The novelty was in what the Betis crowd did. Messi got an ovation from all around a fiercely loyal, passionate away ground. “I can’t remember being cheered by a rival before,” Messi noted of the Betis fans’ appreciation of his masterly performance. “I’m really grateful.”

The next day he would be grateful to the hospitality of Real Madrid - another unusual state of affairs for Barcelona’s emblematic star. Madrid have lent the Argentina national team their training site this week, ahead of Friday’s friendly with Venezuela in the Spanish capital. So here was another novelty: Messi in practice at Valdebebas, Real’s HQ, where so many hours of strategising have been devoted over the years on how to combat him.

On Friday he will be cheered by most of the Wanda Metropolitano arena, which will sound a little unusual, it being the home of Atletico Madrid, the nearest chasers - albeit at 10 points behind - of Barcelona in La Liga. Thousands of expatriate Argentines will be there to witness a moment that at times in the last seven months they feared they may never see again.

Messi has not played for his country since the World Cup, another deflating episode among the many that pepper his 14-year career with Argentina, a period without a senior international trophy to place alongside his 30-odd club prizes with Barcelona. In three months, Messi will take on his fifth Copa America, during which he will turn 32, and he knows every game will bring with it compatriots' anxious expectations around how close Argentina’s version of Messi will resemble the Messi they watch on television as Barcelona’s peerless genius, and that, if the resemblance is not close enough, the reaction will be sour.

After the last Copa America, and a second successive Argentina defeat on penalties to Chile in the final, Messi talked of retiring from international football. After the World Cup, and defeat in the last-16 against France and a campaign that featured only one win in four games, he kept his counsel but quietly indicated he needed some time off.

For this, his comeback, his 129th cap, he will be taking orders from the ninth different head coach of his often vexed career in blue and white stripes.
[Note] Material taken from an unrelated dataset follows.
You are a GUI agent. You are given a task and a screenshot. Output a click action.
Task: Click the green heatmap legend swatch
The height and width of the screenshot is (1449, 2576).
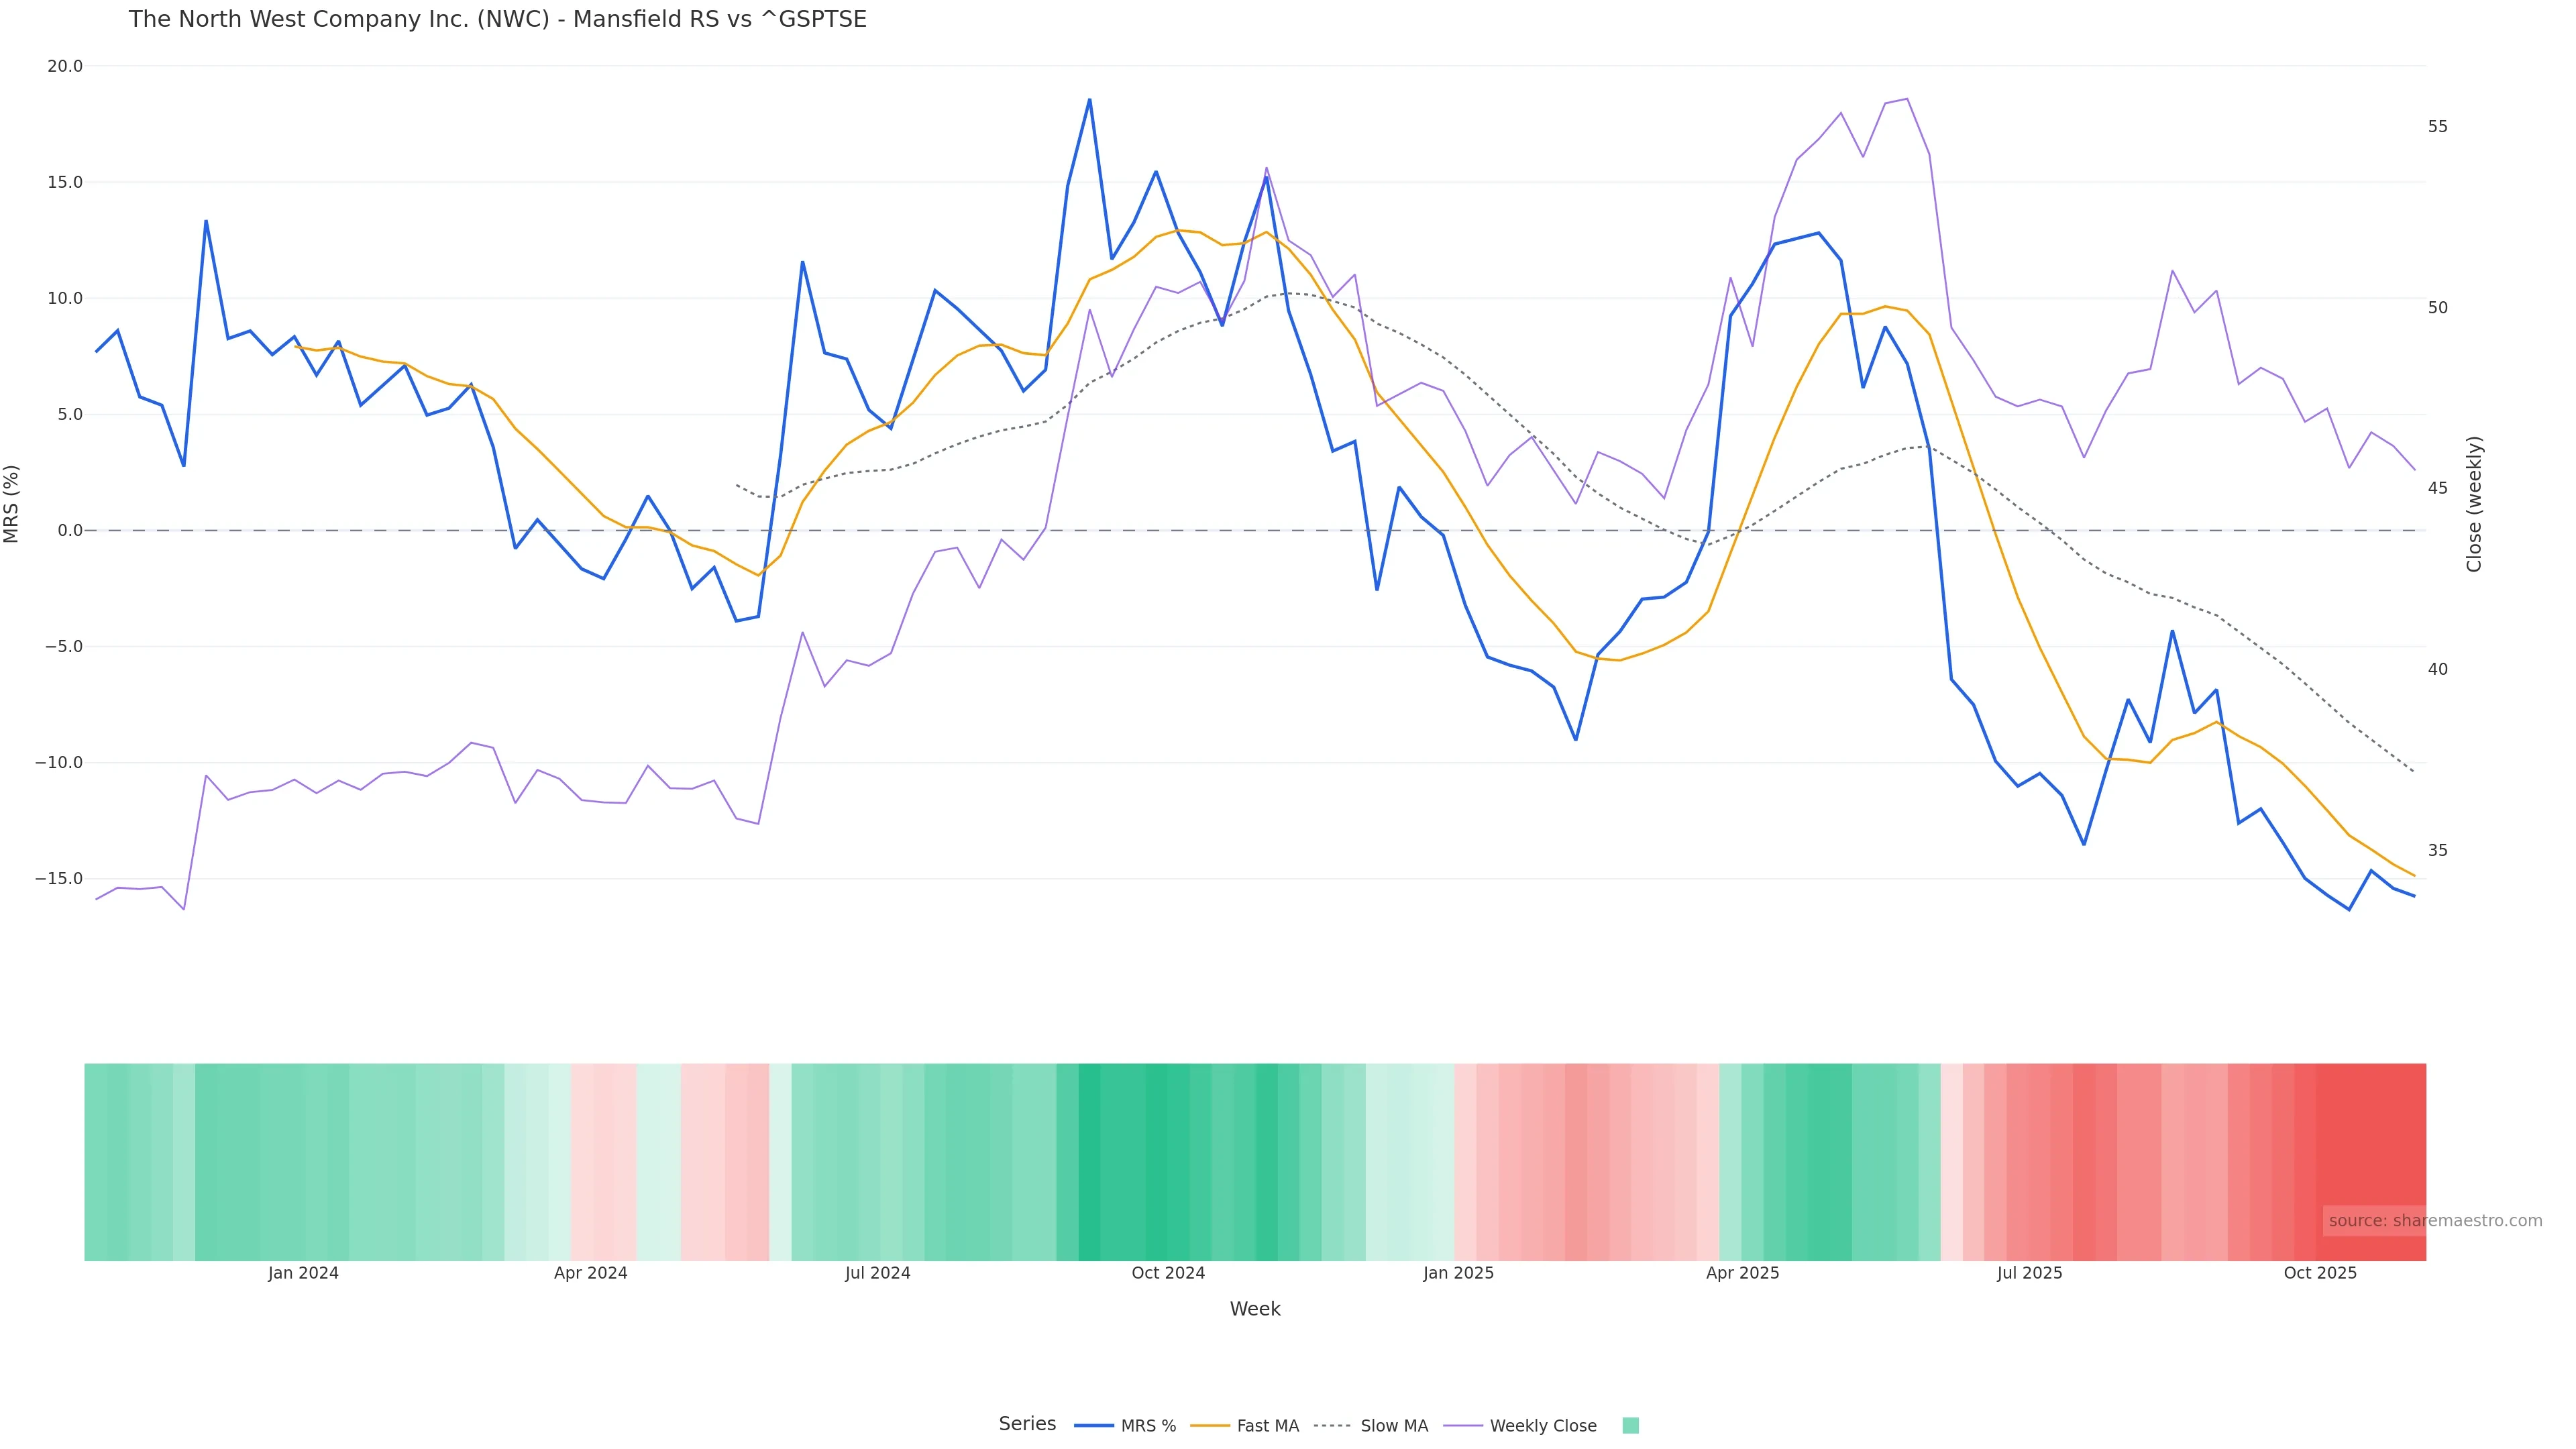[x=1630, y=1426]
Lionel Scaloni, who took over as caretaker when Jorge Sampaoli stood down after a chaotic World Cup, naturally regards Messi as his centrepiece, and at the moment, has chosen to ally him not with the attacking partners he has come to know best, but with fresher faces.

There is no Sergio Aguero - “it would be counter-productive to call him up if he’s not going to play,” explained Scaloni, “I want to have a look at alternatives” - and no call-up for Gonzalo Higuain, while Javier Mascherano, Messi’s old ally and long-time dressing-room general in the national team has retired from Argentina service.

Much weight, then on the shoulders of the greatest footballer South America has produced this century, the one running out of time to drape an international medal around his neck.